[[ RECORDS FOR THIS EXERCISE open ]]

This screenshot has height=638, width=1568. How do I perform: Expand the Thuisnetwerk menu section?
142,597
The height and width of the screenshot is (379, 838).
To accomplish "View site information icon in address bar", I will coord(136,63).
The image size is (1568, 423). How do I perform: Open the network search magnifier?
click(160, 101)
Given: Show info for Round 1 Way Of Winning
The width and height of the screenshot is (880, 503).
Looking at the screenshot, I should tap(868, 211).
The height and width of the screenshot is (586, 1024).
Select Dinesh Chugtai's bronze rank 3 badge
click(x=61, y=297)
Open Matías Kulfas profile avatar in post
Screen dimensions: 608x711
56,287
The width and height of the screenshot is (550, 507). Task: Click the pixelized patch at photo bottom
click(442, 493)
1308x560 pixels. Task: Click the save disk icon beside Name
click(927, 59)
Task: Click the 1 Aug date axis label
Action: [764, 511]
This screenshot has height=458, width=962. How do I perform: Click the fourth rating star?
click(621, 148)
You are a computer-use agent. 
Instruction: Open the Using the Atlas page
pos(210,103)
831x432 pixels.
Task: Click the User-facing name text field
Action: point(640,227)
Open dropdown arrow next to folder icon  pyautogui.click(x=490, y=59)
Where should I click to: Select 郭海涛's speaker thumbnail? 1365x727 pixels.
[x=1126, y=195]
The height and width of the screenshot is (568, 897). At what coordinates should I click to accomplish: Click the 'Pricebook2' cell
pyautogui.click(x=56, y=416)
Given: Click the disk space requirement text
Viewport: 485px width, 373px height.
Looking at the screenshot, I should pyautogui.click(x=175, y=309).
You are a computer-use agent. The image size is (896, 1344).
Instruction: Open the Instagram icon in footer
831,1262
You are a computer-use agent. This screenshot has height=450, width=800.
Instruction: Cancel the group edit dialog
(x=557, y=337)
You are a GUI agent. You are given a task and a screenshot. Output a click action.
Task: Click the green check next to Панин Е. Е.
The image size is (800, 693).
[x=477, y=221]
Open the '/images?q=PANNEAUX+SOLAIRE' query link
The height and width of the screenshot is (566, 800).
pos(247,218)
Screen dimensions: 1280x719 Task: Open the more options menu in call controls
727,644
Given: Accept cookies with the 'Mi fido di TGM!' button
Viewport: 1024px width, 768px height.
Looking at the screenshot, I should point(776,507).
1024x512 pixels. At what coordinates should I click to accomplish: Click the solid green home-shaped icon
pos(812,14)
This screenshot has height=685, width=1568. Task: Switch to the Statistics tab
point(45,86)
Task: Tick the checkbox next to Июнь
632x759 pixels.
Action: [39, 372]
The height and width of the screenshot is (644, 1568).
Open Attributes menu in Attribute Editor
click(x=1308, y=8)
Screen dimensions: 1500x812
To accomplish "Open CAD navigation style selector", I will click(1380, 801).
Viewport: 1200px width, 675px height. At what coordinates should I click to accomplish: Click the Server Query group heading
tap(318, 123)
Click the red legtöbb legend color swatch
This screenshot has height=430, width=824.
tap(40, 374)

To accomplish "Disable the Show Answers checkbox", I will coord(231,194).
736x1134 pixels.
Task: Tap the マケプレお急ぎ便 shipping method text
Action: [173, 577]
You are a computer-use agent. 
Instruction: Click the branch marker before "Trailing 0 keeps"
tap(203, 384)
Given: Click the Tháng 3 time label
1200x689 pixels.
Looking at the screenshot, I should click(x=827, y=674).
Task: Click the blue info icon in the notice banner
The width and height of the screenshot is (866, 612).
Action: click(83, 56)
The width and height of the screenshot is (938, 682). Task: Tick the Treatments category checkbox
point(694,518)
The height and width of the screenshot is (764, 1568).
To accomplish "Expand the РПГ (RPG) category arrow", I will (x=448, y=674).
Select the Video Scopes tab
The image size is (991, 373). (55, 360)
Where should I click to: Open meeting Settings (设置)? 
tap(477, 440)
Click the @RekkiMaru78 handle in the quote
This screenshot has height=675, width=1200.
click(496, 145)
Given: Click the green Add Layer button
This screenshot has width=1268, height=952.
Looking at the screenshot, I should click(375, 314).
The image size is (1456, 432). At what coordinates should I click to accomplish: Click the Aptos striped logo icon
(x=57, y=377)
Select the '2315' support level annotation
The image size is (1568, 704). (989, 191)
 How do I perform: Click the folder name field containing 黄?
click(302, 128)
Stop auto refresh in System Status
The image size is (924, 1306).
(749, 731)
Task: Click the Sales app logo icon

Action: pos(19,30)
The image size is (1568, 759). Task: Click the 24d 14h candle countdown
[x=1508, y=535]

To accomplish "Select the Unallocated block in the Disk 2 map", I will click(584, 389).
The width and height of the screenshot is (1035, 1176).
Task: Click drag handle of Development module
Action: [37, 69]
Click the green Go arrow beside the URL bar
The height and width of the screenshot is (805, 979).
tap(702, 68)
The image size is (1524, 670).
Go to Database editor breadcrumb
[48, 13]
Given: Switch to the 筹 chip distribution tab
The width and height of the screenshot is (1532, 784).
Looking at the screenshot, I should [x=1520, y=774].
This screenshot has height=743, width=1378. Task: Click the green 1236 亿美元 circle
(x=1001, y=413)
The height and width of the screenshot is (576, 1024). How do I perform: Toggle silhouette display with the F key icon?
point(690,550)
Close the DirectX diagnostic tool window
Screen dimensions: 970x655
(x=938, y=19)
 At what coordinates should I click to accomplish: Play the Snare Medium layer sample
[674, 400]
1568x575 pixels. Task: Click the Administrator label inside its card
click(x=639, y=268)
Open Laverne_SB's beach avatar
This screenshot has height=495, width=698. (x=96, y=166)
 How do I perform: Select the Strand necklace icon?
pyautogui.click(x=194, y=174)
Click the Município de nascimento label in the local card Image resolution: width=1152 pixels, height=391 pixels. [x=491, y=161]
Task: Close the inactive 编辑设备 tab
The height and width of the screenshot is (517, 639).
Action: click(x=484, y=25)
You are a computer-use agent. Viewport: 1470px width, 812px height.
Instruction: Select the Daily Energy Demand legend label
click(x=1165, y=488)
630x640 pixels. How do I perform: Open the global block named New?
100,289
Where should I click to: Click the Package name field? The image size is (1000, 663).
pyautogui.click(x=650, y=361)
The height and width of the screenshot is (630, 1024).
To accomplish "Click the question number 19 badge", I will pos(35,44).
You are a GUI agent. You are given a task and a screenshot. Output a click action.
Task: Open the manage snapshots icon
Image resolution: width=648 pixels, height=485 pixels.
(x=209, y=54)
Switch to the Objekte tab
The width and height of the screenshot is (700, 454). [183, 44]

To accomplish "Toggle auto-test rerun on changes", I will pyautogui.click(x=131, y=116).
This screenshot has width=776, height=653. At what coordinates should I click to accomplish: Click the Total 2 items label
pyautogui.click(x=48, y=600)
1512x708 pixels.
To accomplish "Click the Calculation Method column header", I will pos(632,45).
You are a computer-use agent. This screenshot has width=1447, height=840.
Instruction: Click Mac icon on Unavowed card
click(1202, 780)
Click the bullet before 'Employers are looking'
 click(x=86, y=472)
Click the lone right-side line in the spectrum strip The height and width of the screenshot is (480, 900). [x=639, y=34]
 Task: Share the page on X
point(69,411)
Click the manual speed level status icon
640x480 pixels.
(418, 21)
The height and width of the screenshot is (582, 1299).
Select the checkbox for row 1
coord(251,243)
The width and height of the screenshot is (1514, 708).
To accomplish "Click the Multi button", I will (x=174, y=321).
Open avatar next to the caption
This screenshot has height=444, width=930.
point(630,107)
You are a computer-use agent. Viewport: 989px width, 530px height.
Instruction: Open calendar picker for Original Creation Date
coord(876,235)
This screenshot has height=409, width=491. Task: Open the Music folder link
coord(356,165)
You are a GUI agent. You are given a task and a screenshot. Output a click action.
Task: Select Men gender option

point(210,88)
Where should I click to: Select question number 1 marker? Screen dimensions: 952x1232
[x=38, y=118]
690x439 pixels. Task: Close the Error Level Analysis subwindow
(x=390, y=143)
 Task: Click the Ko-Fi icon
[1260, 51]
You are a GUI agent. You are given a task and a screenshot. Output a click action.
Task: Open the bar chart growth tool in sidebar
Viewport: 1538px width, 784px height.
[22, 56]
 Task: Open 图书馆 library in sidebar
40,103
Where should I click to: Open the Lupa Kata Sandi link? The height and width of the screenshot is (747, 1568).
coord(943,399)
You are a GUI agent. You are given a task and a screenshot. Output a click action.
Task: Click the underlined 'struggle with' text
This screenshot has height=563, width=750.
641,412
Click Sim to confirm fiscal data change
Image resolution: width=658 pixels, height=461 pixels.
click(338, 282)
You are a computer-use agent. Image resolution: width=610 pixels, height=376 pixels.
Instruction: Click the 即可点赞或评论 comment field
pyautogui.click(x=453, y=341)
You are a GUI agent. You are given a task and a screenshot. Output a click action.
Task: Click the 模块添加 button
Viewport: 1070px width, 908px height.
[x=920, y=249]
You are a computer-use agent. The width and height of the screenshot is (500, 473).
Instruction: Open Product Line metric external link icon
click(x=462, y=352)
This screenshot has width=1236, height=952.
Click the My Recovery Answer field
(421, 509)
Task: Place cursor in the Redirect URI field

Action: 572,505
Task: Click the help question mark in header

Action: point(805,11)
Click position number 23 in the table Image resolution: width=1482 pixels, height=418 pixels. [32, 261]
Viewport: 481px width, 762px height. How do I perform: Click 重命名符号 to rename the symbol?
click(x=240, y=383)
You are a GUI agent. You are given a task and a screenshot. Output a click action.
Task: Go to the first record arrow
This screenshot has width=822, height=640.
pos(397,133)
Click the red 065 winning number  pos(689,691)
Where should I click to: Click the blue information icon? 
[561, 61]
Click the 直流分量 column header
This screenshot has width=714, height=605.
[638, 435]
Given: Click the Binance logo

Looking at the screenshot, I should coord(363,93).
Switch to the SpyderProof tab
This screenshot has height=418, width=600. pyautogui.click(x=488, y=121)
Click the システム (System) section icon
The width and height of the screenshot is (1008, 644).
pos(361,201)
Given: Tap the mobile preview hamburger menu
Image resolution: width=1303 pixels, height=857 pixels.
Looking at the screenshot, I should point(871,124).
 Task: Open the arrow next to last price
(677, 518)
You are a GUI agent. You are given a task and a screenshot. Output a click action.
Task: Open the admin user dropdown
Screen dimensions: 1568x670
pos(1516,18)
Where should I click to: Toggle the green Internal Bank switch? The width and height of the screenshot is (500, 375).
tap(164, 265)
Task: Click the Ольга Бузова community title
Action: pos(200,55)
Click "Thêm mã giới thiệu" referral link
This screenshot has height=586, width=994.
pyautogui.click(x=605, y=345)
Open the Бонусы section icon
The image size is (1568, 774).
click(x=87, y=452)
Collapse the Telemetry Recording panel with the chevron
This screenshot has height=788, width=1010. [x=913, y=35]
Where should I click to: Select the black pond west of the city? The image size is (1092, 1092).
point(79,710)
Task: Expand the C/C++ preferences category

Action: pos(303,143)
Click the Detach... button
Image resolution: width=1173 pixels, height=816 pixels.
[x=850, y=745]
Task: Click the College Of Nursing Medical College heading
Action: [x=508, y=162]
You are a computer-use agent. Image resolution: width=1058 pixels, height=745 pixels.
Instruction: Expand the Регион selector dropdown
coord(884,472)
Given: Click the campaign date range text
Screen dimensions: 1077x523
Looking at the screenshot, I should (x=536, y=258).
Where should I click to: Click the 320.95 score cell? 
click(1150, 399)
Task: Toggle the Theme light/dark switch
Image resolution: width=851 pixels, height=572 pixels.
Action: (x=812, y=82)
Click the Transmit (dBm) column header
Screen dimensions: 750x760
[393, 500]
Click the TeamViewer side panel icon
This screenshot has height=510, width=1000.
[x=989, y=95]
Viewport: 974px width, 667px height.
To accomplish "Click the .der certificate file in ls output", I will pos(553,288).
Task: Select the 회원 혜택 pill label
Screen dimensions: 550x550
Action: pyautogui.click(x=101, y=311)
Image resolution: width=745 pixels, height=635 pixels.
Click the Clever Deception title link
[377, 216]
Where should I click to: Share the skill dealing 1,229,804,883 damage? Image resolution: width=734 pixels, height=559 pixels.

[[ RECORDS FOR THIS EXERCISE closed ]]

YOUR ASSIGNMENT ->
Within the material above, the line with "Where should I click to: Select question" opens the range and the line with "Click position number" closes it; reproduce that range word for word.

EXPECTED OUTPUT ->
Where should I click to: Select question number 1 marker? Screen dimensions: 952x1232
[x=38, y=118]
690x439 pixels. Task: Close the Error Level Analysis subwindow
(x=390, y=143)
 Task: Click the Ko-Fi icon
[1260, 51]
You are a GUI agent. You are given a task and a screenshot. Output a click action.
Task: Open the bar chart growth tool in sidebar
Viewport: 1538px width, 784px height.
[22, 56]
 Task: Open 图书馆 library in sidebar
40,103
Where should I click to: Open the Lupa Kata Sandi link? The height and width of the screenshot is (747, 1568).
coord(943,399)
You are a GUI agent. You are given a task and a screenshot. Output a click action.
Task: Click the underlined 'struggle with' text
This screenshot has height=563, width=750.
641,412
Click Sim to confirm fiscal data change
Image resolution: width=658 pixels, height=461 pixels.
click(338, 282)
You are a computer-use agent. Image resolution: width=610 pixels, height=376 pixels.
Instruction: Click the 即可点赞或评论 comment field
pyautogui.click(x=453, y=341)
You are a GUI agent. You are given a task and a screenshot. Output a click action.
Task: Click the 模块添加 button
Viewport: 1070px width, 908px height.
[x=920, y=249]
You are a computer-use agent. The width and height of the screenshot is (500, 473).
Instruction: Open Product Line metric external link icon
click(x=462, y=352)
This screenshot has width=1236, height=952.
Click the My Recovery Answer field
(421, 509)
Task: Place cursor in the Redirect URI field

Action: 572,505
Task: Click the help question mark in header

Action: point(805,11)
Click position number 23 in the table Image resolution: width=1482 pixels, height=418 pixels. [32, 261]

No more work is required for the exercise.